The great frustration of April baseball is that it’s almost impossible to tell what’s real. If the Atlanta Braves win seven of their first eight games, does it mean that we should reevaluate how good they are? If the Yankees see three-fifths of their rotation join the disabled list before the season’s third week, should we quickly knock them back of the Red Sox? In both cases, probably not, but then it’s not hard to imagine an October in which we see the Braves hoisting a trophy in their locker room or bitter Yankees talking about how the season started off wrong and never quite got right. It’s not good to make too much of what happens during a short stretch of baseball, but neither is it good to treat the season’s first few weeks as if they’re entirely random and tell us nothing.

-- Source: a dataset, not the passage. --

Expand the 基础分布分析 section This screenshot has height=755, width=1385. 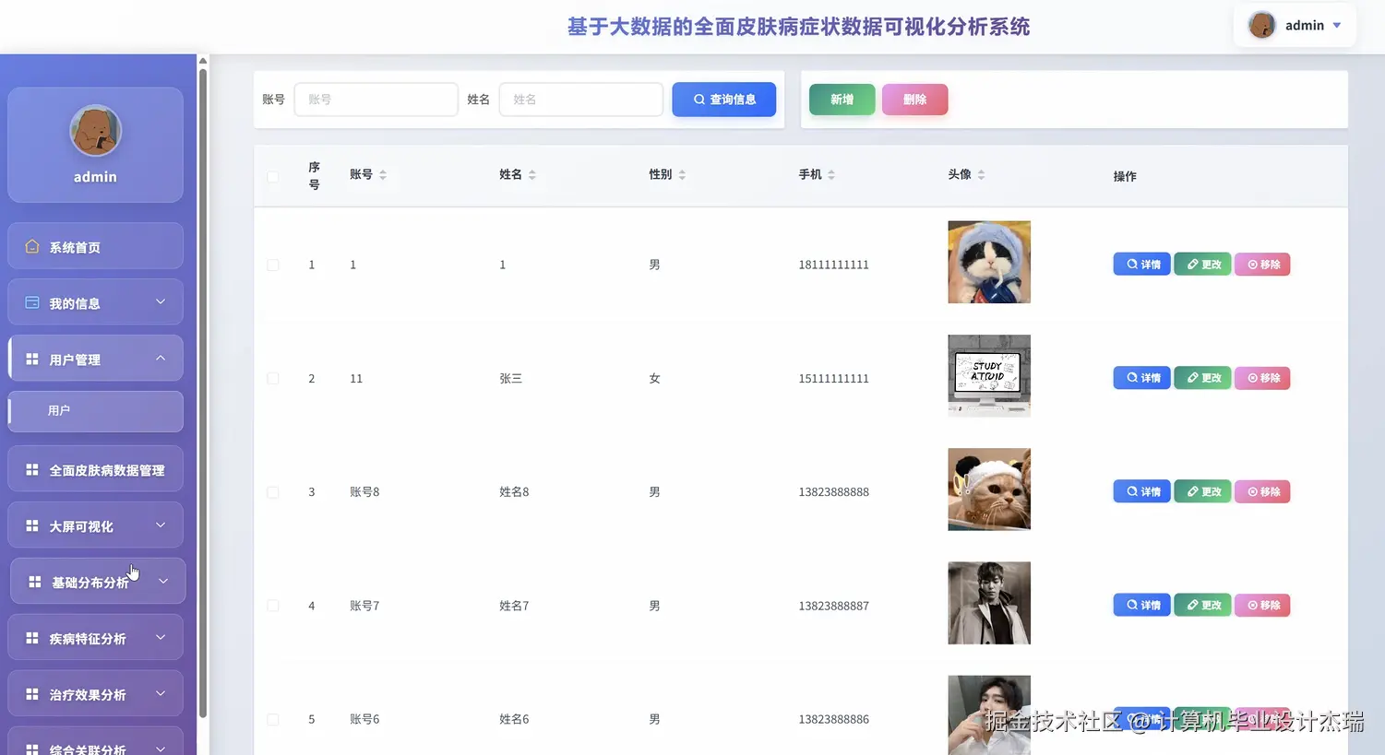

All of this brings us around to Jose Reyes. Watching him grow, watching baseball talent become baseball skill, has been the most delightful experience in New York baseball in the last two years. Take Friday’s 3–2 win over Washington. Reyes led off with a single on a 2–2 count, advanced on a ground out, took a base on a wild pitch, and scored on a second ground out. There’s nothing especially remarkable about this sequence, except the vast array of opportunities for out-making it would present most 23-year-old players. Waiting for the right pitch on the right count, twice taking bases on balls hit on the ground, and being able to tell the difference between the sort of wild pitch that will allow you to move to third and the sort that will get you pegged out there — a great deal of maturity went into that one, decisive run, and there’s no doubt it’s real.

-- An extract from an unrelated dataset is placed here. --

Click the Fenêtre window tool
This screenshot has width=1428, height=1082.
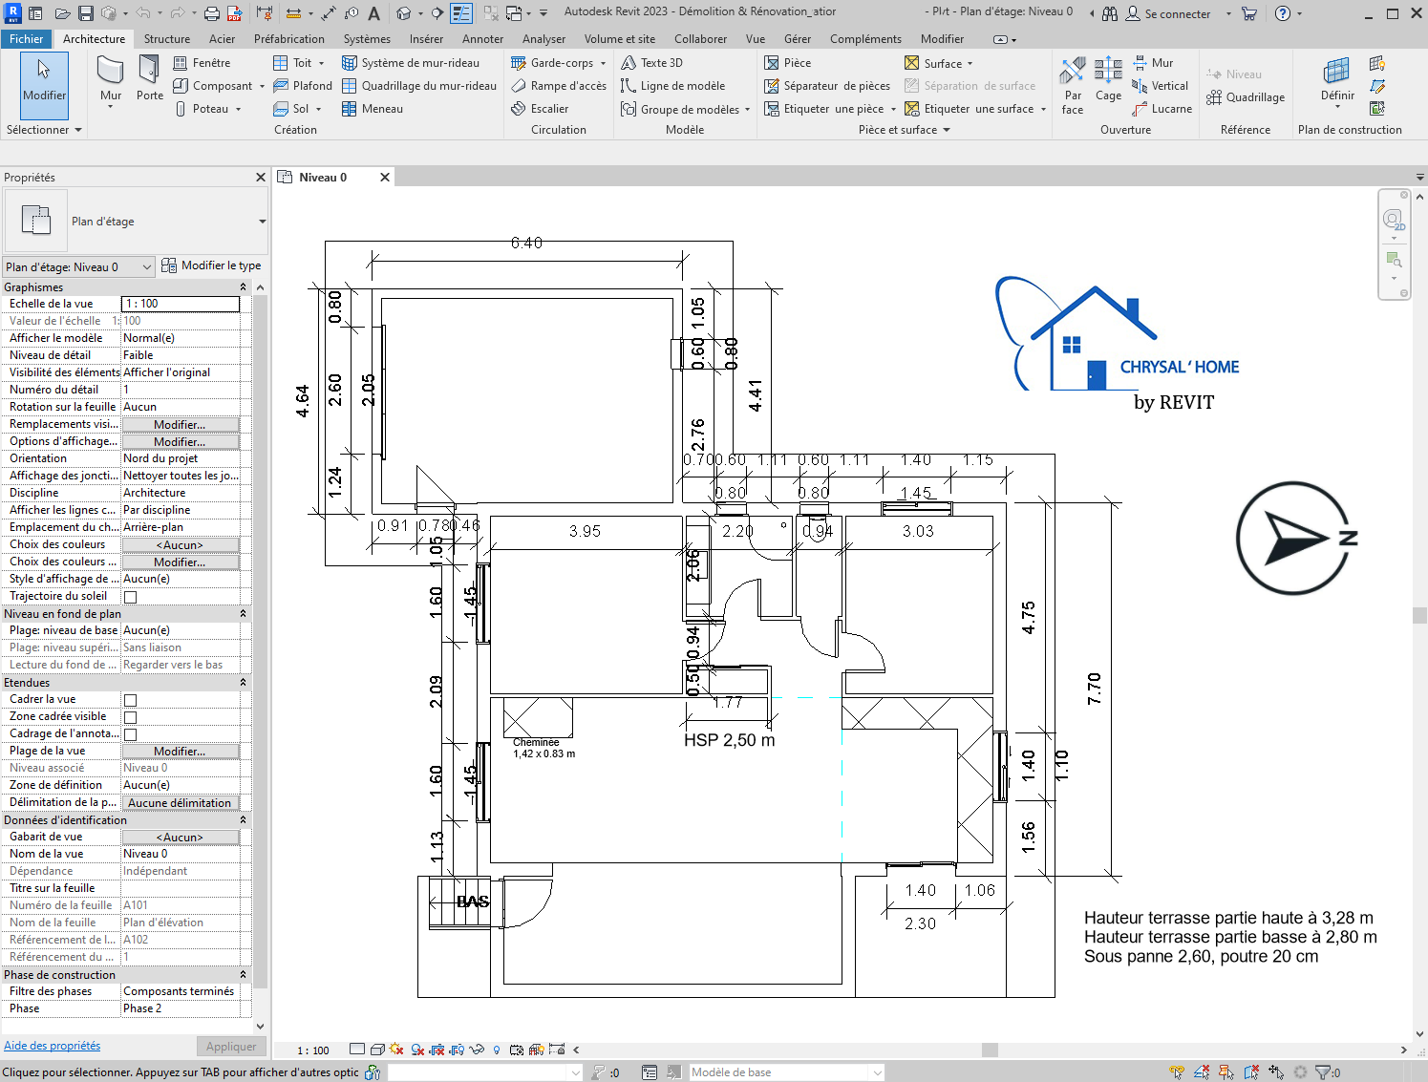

Still, Reyes enters play today having already drawn eight walks on the year. For a player who drew 27 in 161 games just two years ago, it’s a remarkable achievement. Reyes is on pace to draw 118 walks, and while he almost certainly won’t reach that mark, you don’t have to attribute more significance to two weeks’ worth of baseball than they can bear to easily envision him drawing 75 free passes this year. That would be half again as many as he drew last year in a season in which he doubled the previous year’s total and would basically make the difference between his being a star player and his being an MVP-class player.

What’s fascinating about this is that Reyes hasn’t really changed his approach at the plate all that much during the last two years; he’s simply gotten better. So far this year, for instance, he’s seen 3.60 pitches a trip to the plate, a number almost freakishly consistent with what he did last year, when he saw 3.61 pitches a plate appearance, and the year before, when he saw 3.62. Statistically, there’s nearly no way to tell 2005 from 2007 in many areas when you look over Reyes’s pitch data at www.baseball-reference.com— the percentage of strikes he’s taken looking and the percentage at which he’s taken a hack, for instance, are virtually unchanged. The difference has come in two areas. First, pitchers have, in the few games played so far this year, been notably more reluctant to throw Reyes strikes — 57% of the pitches he’s seen this year have been strikes, as against 67% last year and 68% the year before. Second, in those at-bats when pitchers don’t want to throw one over the plate, Reyes hasn’t been helping them as much as he used to. The percentage of his at-bats that have resulted in a 2–0 or 3–0 count have risen dramatically.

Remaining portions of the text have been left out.